**What you should do:**
Retype all of the material exactly, leaving no line out.

**Supplied information:**
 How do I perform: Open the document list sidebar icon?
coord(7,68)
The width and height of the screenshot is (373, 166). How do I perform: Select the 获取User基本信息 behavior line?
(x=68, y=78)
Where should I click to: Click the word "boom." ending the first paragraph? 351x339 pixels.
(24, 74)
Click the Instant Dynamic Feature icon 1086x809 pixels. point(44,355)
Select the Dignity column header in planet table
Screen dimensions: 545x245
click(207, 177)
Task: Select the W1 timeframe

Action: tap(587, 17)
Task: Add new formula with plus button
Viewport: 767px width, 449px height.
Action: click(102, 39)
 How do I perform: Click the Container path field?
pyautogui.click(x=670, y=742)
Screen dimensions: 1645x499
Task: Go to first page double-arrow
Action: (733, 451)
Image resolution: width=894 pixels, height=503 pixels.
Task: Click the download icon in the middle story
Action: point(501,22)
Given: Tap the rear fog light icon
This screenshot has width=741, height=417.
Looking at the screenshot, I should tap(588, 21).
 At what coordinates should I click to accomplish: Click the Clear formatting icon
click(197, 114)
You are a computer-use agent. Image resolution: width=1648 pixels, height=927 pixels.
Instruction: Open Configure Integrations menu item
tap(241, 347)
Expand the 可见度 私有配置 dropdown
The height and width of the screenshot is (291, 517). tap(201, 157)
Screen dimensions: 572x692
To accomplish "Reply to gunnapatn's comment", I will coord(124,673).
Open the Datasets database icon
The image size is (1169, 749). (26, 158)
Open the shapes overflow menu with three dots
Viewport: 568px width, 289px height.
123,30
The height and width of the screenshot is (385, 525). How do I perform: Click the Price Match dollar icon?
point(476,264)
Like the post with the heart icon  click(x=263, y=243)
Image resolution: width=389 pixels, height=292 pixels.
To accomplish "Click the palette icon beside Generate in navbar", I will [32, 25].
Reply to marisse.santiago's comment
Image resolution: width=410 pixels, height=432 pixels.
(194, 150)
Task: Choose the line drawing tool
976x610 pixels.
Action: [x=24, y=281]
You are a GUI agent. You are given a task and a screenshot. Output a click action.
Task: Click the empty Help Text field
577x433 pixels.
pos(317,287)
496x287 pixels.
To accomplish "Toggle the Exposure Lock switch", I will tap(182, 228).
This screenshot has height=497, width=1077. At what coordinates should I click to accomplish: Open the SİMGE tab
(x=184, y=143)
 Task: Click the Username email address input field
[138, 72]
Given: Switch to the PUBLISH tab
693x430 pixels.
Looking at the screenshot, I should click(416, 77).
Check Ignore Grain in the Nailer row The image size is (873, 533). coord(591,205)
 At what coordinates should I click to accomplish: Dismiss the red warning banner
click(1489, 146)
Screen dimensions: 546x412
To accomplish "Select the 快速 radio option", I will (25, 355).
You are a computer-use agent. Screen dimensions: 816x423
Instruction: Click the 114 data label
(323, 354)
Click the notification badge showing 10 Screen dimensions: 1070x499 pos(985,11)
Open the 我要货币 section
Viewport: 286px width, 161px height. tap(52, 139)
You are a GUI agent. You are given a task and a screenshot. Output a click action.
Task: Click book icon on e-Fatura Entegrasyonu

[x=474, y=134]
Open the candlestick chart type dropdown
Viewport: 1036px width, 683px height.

**Exercise solution:**
 How do I perform: Open the document list sidebar icon?
coord(7,68)
The width and height of the screenshot is (373, 166). How do I perform: Select the 获取User基本信息 behavior line?
(x=68, y=78)
Where should I click to: Click the word "boom." ending the first paragraph? 351x339 pixels.
(24, 74)
Click the Instant Dynamic Feature icon 1086x809 pixels. point(44,355)
Select the Dignity column header in planet table
Screen dimensions: 545x245
click(207, 177)
Task: Select the W1 timeframe

Action: tap(587, 17)
Task: Add new formula with plus button
Viewport: 767px width, 449px height.
Action: click(102, 39)
 How do I perform: Click the Container path field?
pyautogui.click(x=670, y=742)
Screen dimensions: 1645x499
Task: Go to first page double-arrow
Action: (733, 451)
Image resolution: width=894 pixels, height=503 pixels.
Task: Click the download icon in the middle story
Action: point(501,22)
Given: Tap the rear fog light icon
This screenshot has width=741, height=417.
Looking at the screenshot, I should tap(588, 21).
 At what coordinates should I click to accomplish: Click the Clear formatting icon
click(197, 114)
You are a computer-use agent. Image resolution: width=1648 pixels, height=927 pixels.
Instruction: Open Configure Integrations menu item
tap(241, 347)
Expand the 可见度 私有配置 dropdown
The height and width of the screenshot is (291, 517). tap(201, 157)
Screen dimensions: 572x692
To accomplish "Reply to gunnapatn's comment", I will coord(124,673).
Open the Datasets database icon
The image size is (1169, 749). (26, 158)
Open the shapes overflow menu with three dots
Viewport: 568px width, 289px height.
123,30
The height and width of the screenshot is (385, 525). How do I perform: Click the Price Match dollar icon?
point(476,264)
Like the post with the heart icon  click(x=263, y=243)
Image resolution: width=389 pixels, height=292 pixels.
To accomplish "Click the palette icon beside Generate in navbar", I will [32, 25].
Reply to marisse.santiago's comment
Image resolution: width=410 pixels, height=432 pixels.
(194, 150)
Task: Choose the line drawing tool
976x610 pixels.
Action: [x=24, y=281]
You are a GUI agent. You are given a task and a screenshot. Output a click action.
Task: Click the empty Help Text field
577x433 pixels.
pos(317,287)
496x287 pixels.
To accomplish "Toggle the Exposure Lock switch", I will tap(182, 228).
This screenshot has height=497, width=1077. At what coordinates should I click to accomplish: Open the SİMGE tab
(x=184, y=143)
 Task: Click the Username email address input field
[138, 72]
Given: Switch to the PUBLISH tab
693x430 pixels.
Looking at the screenshot, I should click(416, 77).
Check Ignore Grain in the Nailer row The image size is (873, 533). coord(591,205)
 At what coordinates should I click to accomplish: Dismiss the red warning banner
click(1489, 146)
Screen dimensions: 546x412
To accomplish "Select the 快速 radio option", I will (25, 355).
You are a computer-use agent. Screen dimensions: 816x423
Instruction: Click the 114 data label
(323, 354)
Click the notification badge showing 10 Screen dimensions: 1070x499 pos(985,11)
Open the 我要货币 section
Viewport: 286px width, 161px height. tap(52, 139)
You are a GUI agent. You are given a task and a screenshot. Output a click action.
Task: Click book icon on e-Fatura Entegrasyonu

[x=474, y=134]
Open the candlestick chart type dropdown
Viewport: 1036px width, 683px height.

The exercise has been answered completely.